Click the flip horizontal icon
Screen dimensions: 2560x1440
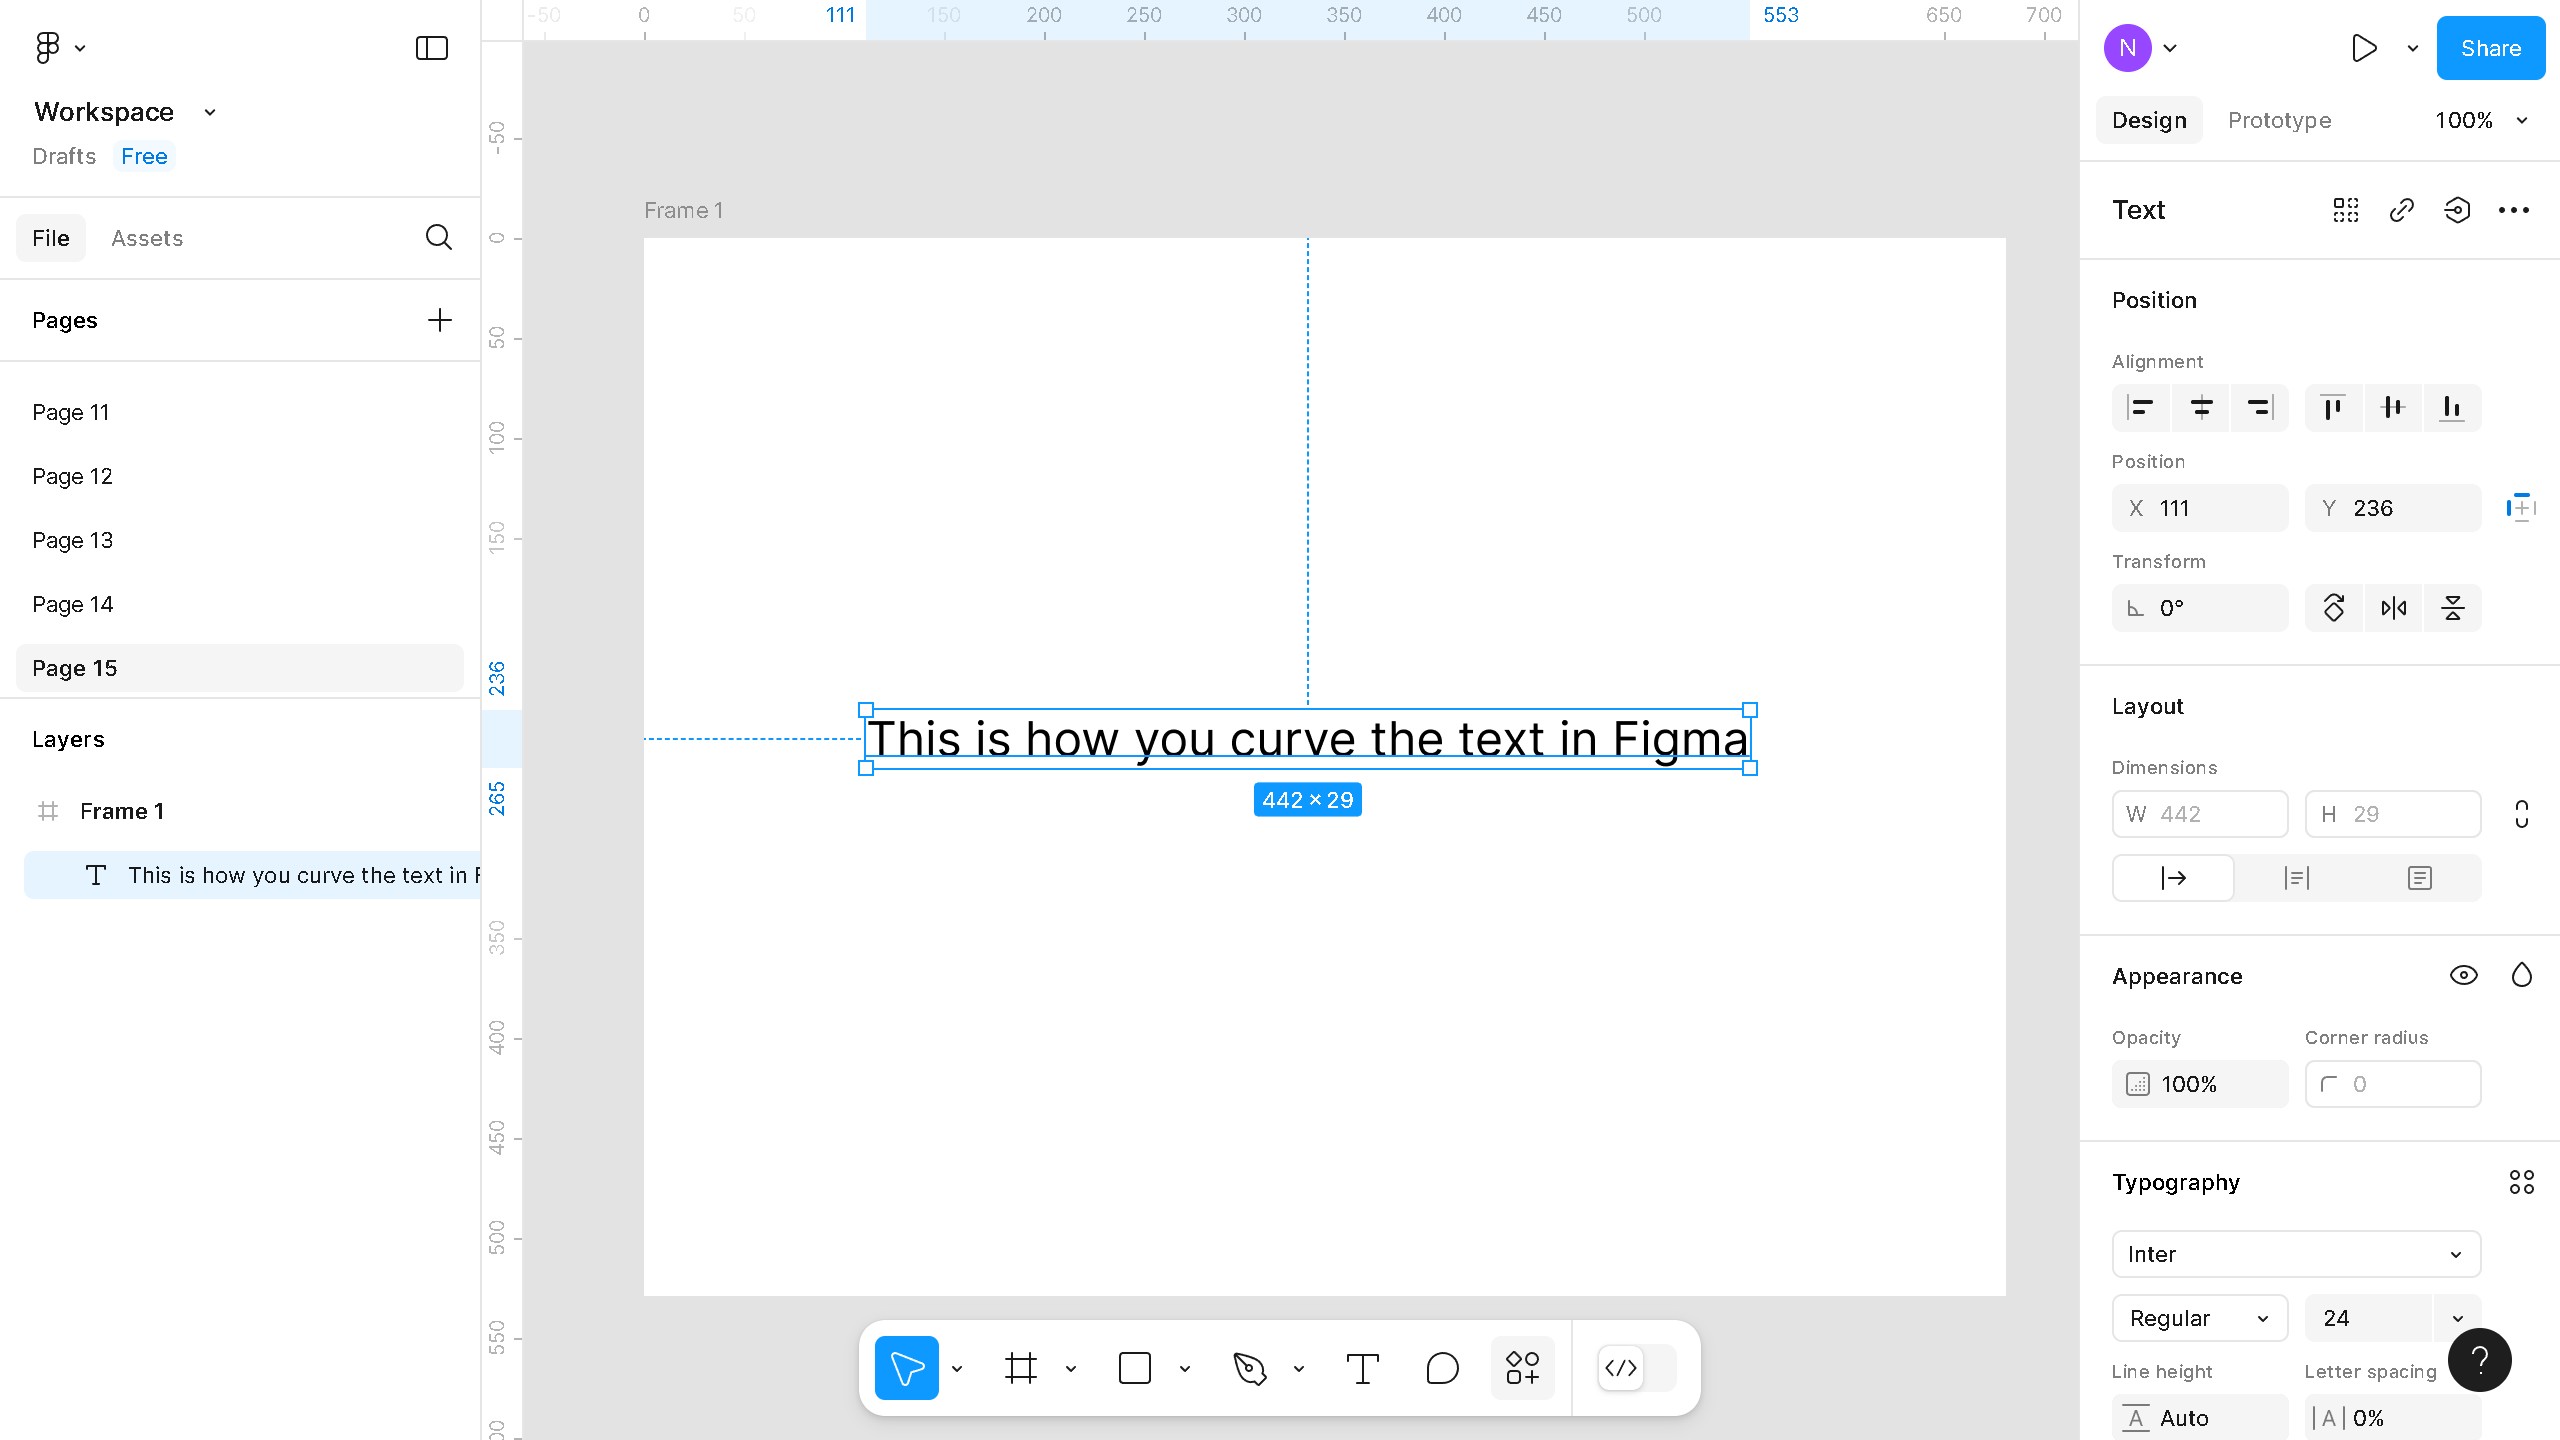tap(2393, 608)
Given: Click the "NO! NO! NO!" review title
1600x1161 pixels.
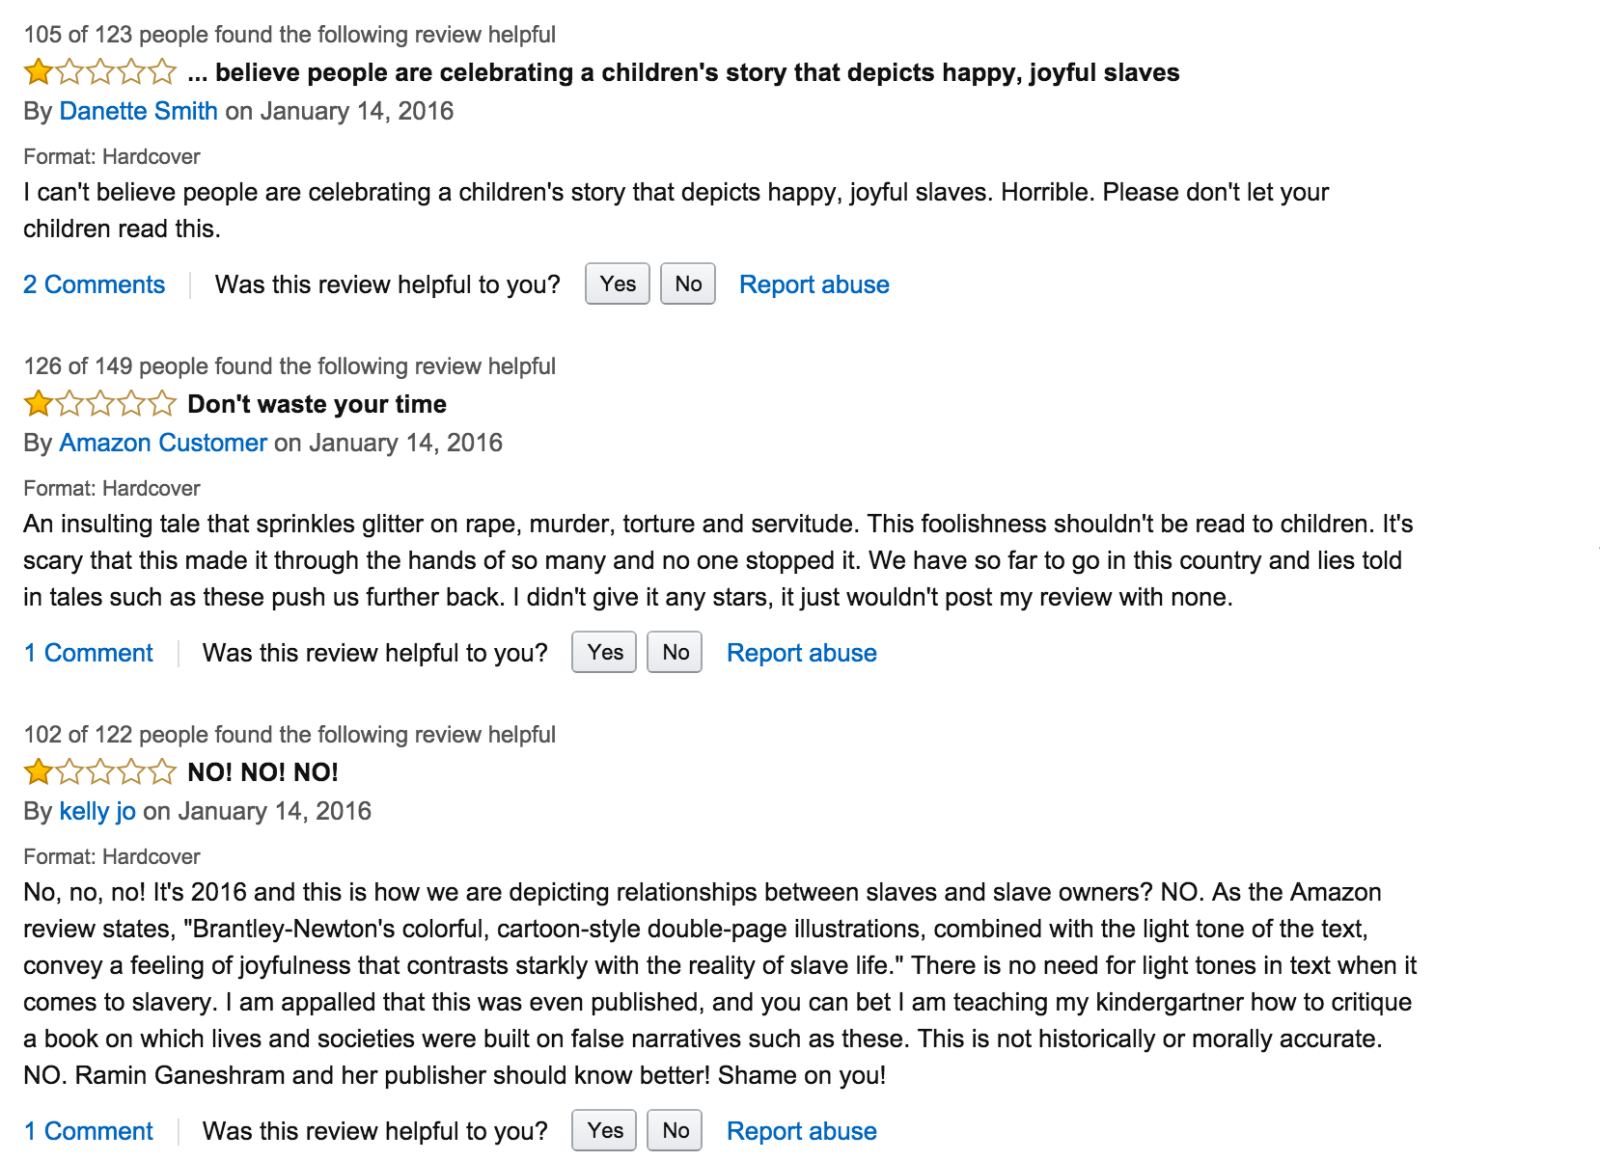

┄┄┄┄┄┄┄┄┄┄┄┄┄┄┄┄┄┄┄┄

> [Goal]:
Present every line of the material above as a numbered list, skipping blank lines and leaving the pictures out.

> [The response]:
1. Click the flip horizontal icon
2. Screen dimensions: 2560x1440
3. tap(2393, 608)
4. Given: Click the "NO! NO! NO!" review title
5. 1600x1161 pixels.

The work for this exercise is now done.